When settlement moved beyond Sydney Cove, an abundance of suitable forest timber became available. Huts and humpies made entirely from timber poles and large sheets of bark were easily erected, but these were often only temporary structures. Local timbers presented a fresh challenge to the European settler. Australian hardwoods were difficult to work, and tools were scarce or inadequate. Australia's colonists were forced to improvise again, and become their own craftsmen.

In time, buildings of timber slabs became a familiar feature of rural Australia. Some were public and long-lasting structures: shops, schools and churches; even substantial homesteads were built of slabs. Others were no more than hovels.
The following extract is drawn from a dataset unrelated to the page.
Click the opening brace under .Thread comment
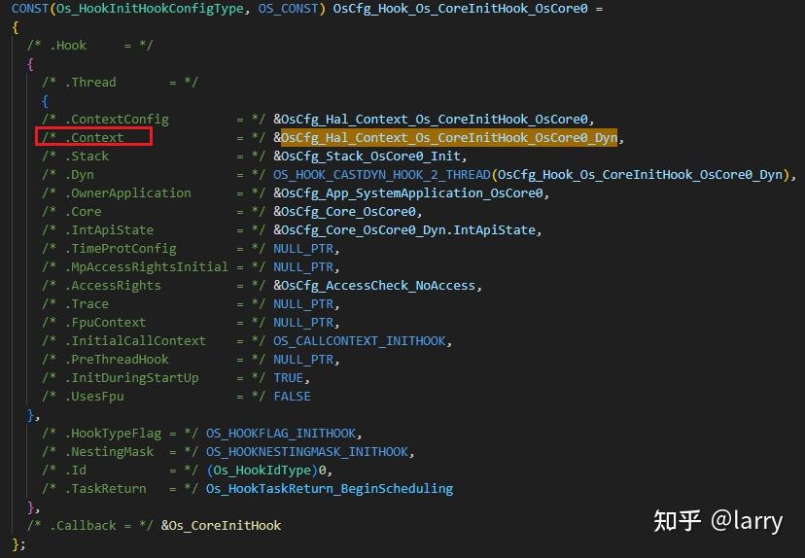805x558 pixels. (x=45, y=100)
As workmanship and tools improved, the slab structure became more permanent and sophisticated, eventually to become an icon of Colonial Australia, as evocative of time and place and humble beginnings as the thatched cottage of an English village or the log cabin of Early America.

===The New Zealand settler===
New Zealand's European settlers also had to adapt to local circumstances, building with whatever materials were available, and employing tools of poor quality, or even none at all. Settlers tended to use the Maori word whare (house), instead of 'hut', for a temporary or pioneer dwelling.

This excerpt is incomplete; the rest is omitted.